TASK: Can you find the lines of the listing that include "Next" and copy every one?

[Opening SOURCE RECORDS section]

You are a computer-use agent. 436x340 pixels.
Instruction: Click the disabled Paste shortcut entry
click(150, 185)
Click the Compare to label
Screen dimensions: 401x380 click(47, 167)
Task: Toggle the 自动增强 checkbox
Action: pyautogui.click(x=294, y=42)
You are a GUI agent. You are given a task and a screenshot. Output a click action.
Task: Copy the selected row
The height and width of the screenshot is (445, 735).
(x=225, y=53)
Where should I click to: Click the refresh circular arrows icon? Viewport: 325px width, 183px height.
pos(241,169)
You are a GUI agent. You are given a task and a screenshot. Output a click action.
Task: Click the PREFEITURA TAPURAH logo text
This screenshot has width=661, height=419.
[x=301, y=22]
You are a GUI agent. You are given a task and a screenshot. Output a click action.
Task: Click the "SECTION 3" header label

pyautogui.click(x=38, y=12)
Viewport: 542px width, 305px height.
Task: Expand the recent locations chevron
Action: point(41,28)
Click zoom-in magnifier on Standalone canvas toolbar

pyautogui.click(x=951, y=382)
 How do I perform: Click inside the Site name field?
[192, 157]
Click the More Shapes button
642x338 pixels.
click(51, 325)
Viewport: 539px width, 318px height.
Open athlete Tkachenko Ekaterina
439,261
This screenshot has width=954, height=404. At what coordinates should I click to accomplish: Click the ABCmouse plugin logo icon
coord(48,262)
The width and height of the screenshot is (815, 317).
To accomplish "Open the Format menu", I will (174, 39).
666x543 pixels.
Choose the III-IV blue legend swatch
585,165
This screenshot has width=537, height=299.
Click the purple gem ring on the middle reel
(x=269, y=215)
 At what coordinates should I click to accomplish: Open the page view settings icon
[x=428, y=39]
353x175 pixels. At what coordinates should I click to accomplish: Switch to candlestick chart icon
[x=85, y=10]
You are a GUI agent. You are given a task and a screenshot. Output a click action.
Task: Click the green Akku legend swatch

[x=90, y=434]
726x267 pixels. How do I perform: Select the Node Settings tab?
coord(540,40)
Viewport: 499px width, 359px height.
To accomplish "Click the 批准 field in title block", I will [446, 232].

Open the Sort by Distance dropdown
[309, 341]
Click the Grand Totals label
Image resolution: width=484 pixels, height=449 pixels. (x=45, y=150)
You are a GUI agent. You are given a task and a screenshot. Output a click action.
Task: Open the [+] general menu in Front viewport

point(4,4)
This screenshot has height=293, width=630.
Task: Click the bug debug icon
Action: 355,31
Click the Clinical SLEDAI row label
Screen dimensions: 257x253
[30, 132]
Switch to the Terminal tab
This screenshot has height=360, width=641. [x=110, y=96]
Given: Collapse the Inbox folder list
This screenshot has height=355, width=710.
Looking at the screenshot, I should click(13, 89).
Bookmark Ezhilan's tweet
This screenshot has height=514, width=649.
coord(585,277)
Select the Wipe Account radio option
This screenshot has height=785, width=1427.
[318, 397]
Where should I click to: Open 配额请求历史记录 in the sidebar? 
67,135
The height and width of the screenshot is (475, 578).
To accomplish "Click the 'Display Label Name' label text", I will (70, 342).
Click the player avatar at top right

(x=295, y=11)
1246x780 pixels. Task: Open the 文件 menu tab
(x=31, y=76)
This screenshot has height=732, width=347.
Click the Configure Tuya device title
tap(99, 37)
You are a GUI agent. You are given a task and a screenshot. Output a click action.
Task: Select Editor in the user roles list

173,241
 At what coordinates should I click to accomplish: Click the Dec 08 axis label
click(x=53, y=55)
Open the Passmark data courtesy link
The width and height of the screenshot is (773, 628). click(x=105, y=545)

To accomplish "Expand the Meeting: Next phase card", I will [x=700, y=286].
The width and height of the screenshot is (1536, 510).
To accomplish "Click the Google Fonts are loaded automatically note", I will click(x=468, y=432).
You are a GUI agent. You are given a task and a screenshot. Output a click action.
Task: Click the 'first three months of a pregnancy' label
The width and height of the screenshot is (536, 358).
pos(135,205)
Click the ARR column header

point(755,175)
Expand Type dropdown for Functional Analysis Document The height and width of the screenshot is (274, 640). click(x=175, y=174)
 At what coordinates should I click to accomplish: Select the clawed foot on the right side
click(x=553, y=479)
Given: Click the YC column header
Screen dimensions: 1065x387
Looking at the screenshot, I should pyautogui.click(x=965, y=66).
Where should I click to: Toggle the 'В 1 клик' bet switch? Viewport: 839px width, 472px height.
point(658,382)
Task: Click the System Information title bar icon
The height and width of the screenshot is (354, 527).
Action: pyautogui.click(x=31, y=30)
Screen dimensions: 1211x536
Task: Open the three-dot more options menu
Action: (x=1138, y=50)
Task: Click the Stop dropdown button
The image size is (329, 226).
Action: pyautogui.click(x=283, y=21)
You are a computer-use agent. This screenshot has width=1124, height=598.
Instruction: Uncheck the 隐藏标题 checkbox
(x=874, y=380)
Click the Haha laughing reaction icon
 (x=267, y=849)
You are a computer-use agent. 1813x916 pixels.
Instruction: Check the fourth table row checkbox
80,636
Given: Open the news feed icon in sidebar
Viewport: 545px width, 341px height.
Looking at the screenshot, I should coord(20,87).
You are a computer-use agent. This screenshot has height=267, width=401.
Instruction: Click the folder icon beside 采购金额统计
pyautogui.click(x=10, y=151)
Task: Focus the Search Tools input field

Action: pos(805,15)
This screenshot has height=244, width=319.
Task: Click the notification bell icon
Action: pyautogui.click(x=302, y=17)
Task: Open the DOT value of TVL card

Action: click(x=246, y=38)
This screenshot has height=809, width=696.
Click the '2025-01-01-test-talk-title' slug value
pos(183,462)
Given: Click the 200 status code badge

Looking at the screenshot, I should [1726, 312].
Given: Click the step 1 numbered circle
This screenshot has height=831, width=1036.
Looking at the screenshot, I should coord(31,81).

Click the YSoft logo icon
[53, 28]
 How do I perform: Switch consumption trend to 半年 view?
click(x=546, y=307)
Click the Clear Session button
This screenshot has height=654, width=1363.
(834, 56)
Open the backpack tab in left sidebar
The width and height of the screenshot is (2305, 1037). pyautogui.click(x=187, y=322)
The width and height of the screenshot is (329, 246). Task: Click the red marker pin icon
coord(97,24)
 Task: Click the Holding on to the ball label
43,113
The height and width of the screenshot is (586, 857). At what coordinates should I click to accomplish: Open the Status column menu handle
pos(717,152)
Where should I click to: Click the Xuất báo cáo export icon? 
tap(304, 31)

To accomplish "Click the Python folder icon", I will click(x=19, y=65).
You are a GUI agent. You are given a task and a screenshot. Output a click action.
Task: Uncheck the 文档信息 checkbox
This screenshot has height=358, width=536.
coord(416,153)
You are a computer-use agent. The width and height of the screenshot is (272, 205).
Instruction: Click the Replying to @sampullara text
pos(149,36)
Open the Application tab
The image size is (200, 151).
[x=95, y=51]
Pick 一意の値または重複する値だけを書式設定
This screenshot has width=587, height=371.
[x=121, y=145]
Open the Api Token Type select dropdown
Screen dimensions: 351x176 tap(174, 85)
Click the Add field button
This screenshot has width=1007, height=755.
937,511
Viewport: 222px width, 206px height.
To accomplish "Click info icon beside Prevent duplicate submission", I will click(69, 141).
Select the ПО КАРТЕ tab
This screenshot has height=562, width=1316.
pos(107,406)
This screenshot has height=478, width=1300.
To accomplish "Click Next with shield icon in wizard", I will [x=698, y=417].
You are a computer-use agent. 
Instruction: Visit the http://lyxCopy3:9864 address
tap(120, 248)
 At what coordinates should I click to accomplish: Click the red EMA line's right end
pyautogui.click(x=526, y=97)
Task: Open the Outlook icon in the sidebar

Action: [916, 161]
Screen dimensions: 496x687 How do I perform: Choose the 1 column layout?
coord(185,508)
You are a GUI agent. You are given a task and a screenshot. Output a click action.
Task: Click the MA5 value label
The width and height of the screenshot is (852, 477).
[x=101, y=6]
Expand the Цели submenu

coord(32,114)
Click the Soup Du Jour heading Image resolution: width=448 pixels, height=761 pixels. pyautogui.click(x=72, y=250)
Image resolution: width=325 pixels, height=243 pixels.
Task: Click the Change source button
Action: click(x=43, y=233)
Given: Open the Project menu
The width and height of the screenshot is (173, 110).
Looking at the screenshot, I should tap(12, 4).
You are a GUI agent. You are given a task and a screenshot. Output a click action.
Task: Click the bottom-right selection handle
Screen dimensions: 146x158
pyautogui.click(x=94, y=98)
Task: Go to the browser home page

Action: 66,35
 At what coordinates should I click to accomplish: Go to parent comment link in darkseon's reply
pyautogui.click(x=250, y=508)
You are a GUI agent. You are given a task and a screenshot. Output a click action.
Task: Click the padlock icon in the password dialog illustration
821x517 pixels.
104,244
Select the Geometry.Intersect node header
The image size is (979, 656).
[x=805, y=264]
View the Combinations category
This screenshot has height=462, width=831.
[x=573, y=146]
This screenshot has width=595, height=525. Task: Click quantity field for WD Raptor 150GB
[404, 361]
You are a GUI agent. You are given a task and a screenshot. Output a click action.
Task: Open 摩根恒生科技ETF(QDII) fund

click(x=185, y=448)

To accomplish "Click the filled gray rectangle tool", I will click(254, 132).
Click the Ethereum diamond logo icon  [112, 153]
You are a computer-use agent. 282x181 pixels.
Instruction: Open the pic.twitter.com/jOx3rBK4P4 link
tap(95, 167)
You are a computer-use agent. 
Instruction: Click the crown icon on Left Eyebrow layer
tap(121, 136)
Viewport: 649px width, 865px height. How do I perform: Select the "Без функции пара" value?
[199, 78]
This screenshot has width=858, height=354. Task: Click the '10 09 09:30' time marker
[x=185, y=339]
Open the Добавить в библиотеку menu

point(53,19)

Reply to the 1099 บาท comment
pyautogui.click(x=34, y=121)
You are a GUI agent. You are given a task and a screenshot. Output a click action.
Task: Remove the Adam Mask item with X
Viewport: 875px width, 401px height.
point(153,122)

[Closing SOURCE RECORDS section]

TASK OUTPUT:
To accomplish "Expand the Meeting: Next phase card", I will [x=700, y=286].
To accomplish "Click Next with shield icon in wizard", I will [x=698, y=417].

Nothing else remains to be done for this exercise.